Ever more dissatisfactory than the wrought inheritance brought forth by bankruptcy of character, our thoughts of Swiss cheese benevolence really have no bearing on what it means to be a profitable avocado salesman in this neck of the woods. Don’t get me wrong, I have long-espoused numerous methods for informing individuals of their folksy ties to the apocalypse, but I choose to evaluate sparingly, for the more a person speaks his or her mind, the more likely they are to compromise their mystique. I don’t personally take my old rapturous censorship more seriously than the average ridged potato chip, though perhaps I should. Perhaps I should. Egads!

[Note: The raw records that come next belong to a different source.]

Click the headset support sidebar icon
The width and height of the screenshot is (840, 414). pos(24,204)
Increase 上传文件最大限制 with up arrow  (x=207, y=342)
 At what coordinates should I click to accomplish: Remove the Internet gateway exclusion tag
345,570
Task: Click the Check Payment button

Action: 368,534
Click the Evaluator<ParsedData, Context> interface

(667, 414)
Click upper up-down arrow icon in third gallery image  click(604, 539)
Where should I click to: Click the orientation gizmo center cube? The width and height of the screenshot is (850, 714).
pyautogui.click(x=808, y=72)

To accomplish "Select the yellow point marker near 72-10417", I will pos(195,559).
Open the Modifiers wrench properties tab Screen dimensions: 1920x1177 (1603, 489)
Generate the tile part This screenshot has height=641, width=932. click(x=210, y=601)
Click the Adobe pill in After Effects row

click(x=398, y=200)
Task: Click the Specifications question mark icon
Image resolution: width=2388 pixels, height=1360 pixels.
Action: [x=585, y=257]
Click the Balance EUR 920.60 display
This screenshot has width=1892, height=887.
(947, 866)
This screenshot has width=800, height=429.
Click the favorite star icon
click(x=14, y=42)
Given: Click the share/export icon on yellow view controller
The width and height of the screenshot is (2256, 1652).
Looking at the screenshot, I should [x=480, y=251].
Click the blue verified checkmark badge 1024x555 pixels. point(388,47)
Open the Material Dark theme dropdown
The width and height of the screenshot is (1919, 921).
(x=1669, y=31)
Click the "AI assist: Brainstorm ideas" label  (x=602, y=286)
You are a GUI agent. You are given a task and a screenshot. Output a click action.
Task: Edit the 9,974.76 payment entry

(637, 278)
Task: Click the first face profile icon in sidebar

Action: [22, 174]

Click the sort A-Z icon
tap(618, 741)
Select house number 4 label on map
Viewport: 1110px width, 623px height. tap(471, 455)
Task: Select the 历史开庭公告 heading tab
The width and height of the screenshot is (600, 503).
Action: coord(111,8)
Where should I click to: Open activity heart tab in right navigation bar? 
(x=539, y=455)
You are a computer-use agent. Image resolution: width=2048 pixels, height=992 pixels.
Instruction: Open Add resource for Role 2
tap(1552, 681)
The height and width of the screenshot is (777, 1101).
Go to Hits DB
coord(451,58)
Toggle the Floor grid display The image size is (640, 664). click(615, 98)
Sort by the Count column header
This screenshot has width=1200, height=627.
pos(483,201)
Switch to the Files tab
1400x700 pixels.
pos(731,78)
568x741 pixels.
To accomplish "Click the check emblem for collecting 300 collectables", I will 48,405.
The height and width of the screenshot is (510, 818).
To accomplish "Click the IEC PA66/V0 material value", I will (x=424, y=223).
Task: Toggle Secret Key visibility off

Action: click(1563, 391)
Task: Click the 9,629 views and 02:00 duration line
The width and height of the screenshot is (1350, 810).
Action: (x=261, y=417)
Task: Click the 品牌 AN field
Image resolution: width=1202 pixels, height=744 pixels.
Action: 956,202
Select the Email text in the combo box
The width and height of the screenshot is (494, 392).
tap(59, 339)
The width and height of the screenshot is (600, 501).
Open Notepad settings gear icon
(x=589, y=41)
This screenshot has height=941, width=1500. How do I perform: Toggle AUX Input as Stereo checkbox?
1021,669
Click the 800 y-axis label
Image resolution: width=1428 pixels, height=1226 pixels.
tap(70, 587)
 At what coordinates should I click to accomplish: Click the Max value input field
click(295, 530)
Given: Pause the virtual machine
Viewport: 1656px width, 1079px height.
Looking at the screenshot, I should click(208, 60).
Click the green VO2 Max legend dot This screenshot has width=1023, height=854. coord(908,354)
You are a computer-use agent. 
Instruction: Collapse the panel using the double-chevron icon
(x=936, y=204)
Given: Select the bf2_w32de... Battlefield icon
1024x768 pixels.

All this food talk has done me the ages-old disservice of fabricating hunger pangs when my stomach really had no business engaging in such a thought sequence. Well, my stomach has no business engaging in any thought sequences, but that’s neither here nor there.

Stu

Stu has an irreverent tone to him today. Was it the pineapple liqueur we plied him with before the road trip to Tijuana? I guess it could have started there, but the tequila probably sealed the deal. Whatever the cause, this man certainly doesn’t know the meaning of off-switch. He’s off, don’t get me wrong there. I suppose the main discrepancy lies in his knowledge of what it means to be “on.” He has his own notions, which all point toward an absence of critical thought and an inherent acceptance of the status quo, which definitely do not endear him to the youths of today. And after all, who pulls the strings around here? There are two answers:

The financial benefactor who supplies the dollars and necessitates prudence through their old-world viewpoint that relies on fear-based tactics

and

The youthful tastemaker who takes it upon him/herself to challenge whatever position may have formed over the past quarter-century and invent a hybrid form of expression that (over the subsequent quarter-century) pervades all social conventions and leads to the same cycle of adherence as with what had been previously-established–ironic, yes? This process will be repeated ad infinitum until either (A) the species evolves and outgrows such petty matters, or (B) we all die horrific, gruesome deaths at our own hands.

No matter what transpires, it’s important to remember that, to our tragic figure Stu, everything is relative, and there’s no point in making any more friends if it’ll just lead to pointless poisonings.